With respect to the defendant’s final allegation of error, the majority determines that the trial judge improperly admitted evidence that Barbara was murdered in March 1987. Characterizing this information as “other-crimes” evidence, and thus subject to the requirements governing the admission of evidence of that nature, the majority believes that there was insufficient proof linking the defendant to the offense and, moreover, that the testimony was offered for an improper purpose.
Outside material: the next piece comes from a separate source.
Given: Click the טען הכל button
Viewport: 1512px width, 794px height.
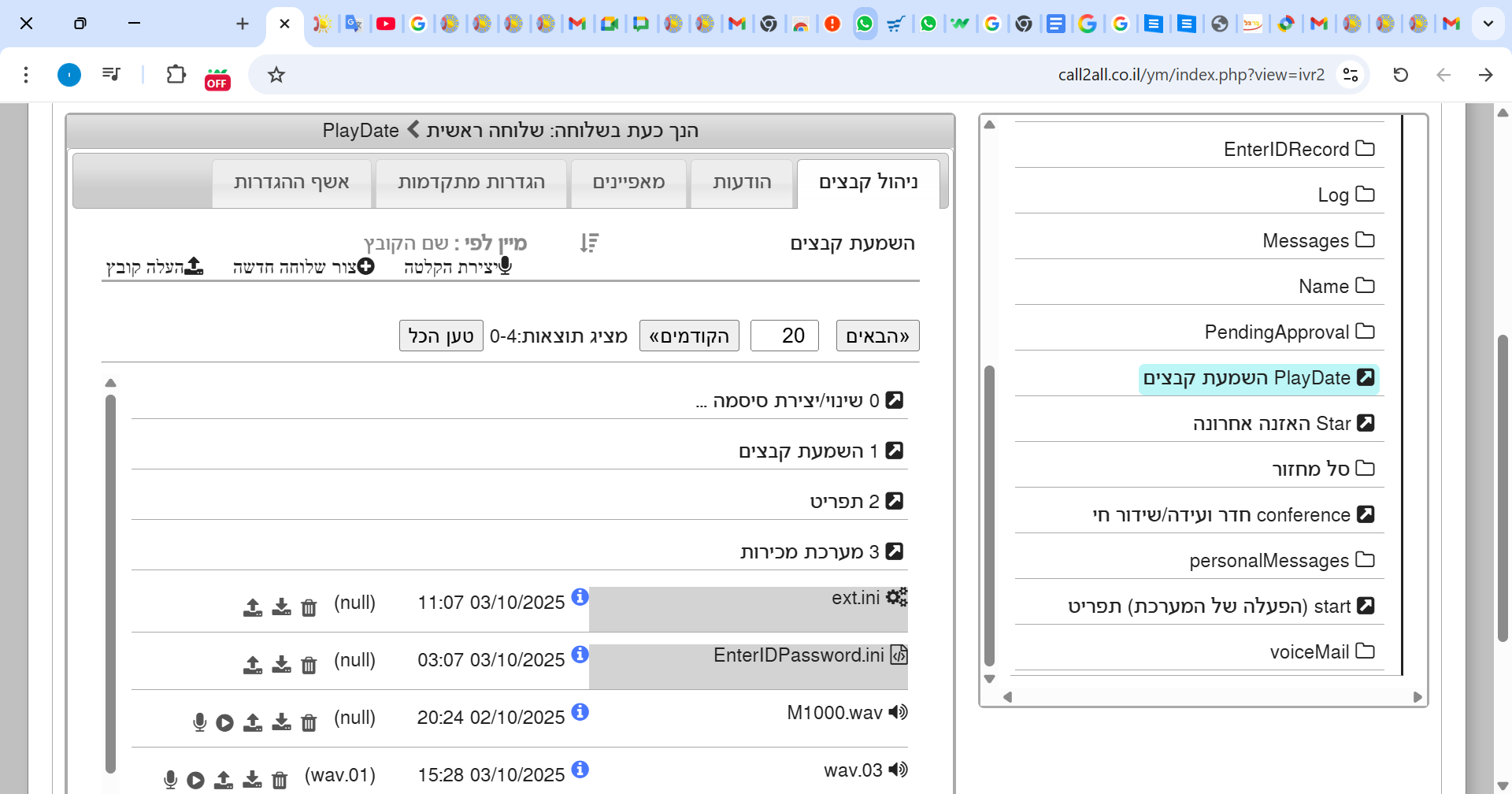Looking at the screenshot, I should 441,336.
As the majority opinion recounts, the State initially resisted introduction of evidence of Barbara’s death but later sought to introduce that information in the wake of certain testimony given by the defendant. During direct examination, the defendant testified that George Nalan called him on the telephone late in March 1987 and attempted to extort money from him. According to the defendant, Nalan threatened to tell the police that the defendant had provided him with keys to Barbara’s car so that he could then tamper with thé vehicle. Following this testimony, the trial judge ruled that the State could present rebuttal evidence relating to Barbara’s murder. Testifying in rebuttal, George Nalan denied making the extortion attempt alleged by the defendant. Nalan further stated that he regretted Barbara’s death and that about V-k weeks after the murder — she was killed on March 10, 1987 — he approached the authorities and offered to assist them in their investigation. Later, on March 26, Nalan called the defendant on the telephone, apparently attempting to elicit incriminating evidence from him. In overruling the defendant’s objection to Nalan’s rebuttal testimony, the trial judge believed that the defendant had opened the door to the introduction of this evidence. I agree.
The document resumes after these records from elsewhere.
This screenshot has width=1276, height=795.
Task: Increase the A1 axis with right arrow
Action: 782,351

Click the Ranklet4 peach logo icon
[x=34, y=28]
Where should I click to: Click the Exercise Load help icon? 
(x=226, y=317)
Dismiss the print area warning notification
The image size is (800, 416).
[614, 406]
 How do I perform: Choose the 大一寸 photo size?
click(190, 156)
Unlike the majority, I would not categorize this testimony as “other-crimes” evidence requiring some showing of the defendant’s participation in the offense. The evidence of Barbara’s murder was used to explain Nalan’s cooperation with the police and was properly admitted to rebut the defendant’s assertion that Nalan attempted to extort him in the present case. Contrary to the majority’s view, then, it is of no moment that the State failed to connect the defendant to the murder. The fact of Barbara’s murder, rather than the cause or agency of her death, was significant here, and thus there was no need to show the defendant’s participation in the offense. In light of the proper and limited purpose for which this testimony was offered, the identity of the murderer was, in the circumstances here, irrelevant.
Finding no fatal deficiency in the charging instrument and no reversible error in the trial court proceedings, I would uphold the defendant’s conviction for solicitation. For these reasons, I respectfully dissent.
JUSTICE BILANDIC joins in this dissent.